And the solution was to take away the thing he liked most? Did this actually
help anything for him, or do they just not have to deal with him having a fit
now?

------
brootstrap
Just had a baby girl and my wife and I are planning on how to manage this...
When we go out we see families where every kid is loaded up on an iphone,
including the adult kids. Lets go out to eat and every go on the phone, very
nice. I'm speaking from an odd spot, i grew up playing a shit load of
computer/video games. However I also enjoyed running around outside with my
neighborhood friends doing whatever , playing sports and all of that good
stuff. Curious to find what the future holds and I think my own screen time
will be limited as the baby gets older. OR i'll say your only screen time is
dark souls, better get started young

------
mmagin
I think the real way to see this is as "who is being taught how to think and
who is being taught how to do mindless busywork in minimum-wage jobs?"

------
Tsubasachan
Digital piracy bridges the divide. Movies, software, music, books: available
to all regardless of financial status or what country you live in.

------
casper345
Technology in schools always takes a lot of adjustment to enhance learning
than make another distraction.
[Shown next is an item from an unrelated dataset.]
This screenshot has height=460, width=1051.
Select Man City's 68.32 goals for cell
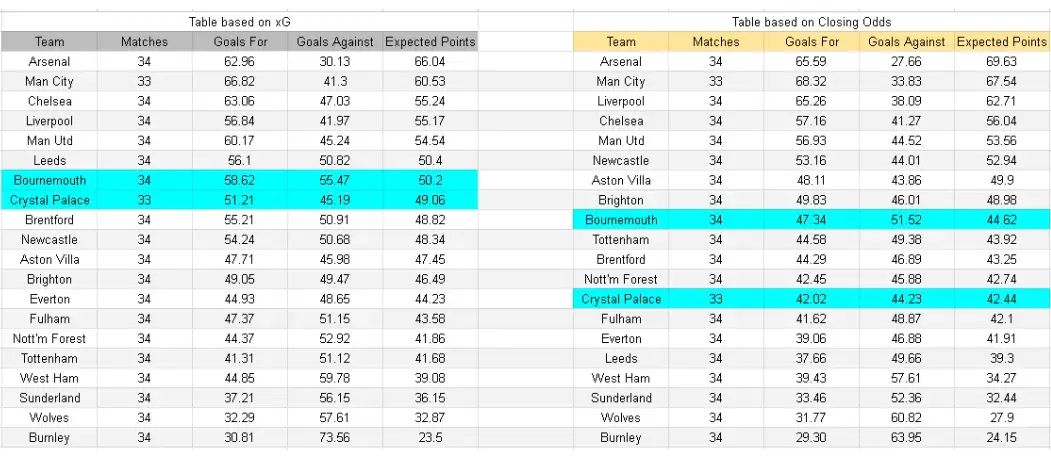click(x=812, y=82)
Technology should be seen as just the medium,
not the ends to education

------
thowthisaway
How are you suppose to curve the kids off screen when adults aren't able to to
that themselves? Monkey see, monkey do

------
programminggeek
Screens are designed to distract, not educate. A screen is a great place to
learn if you are not in a classroom or if you are trying to avoid class. It's
a terrible way to be "in class".

I learned this in college back when laptops were expensive and relatively
rare.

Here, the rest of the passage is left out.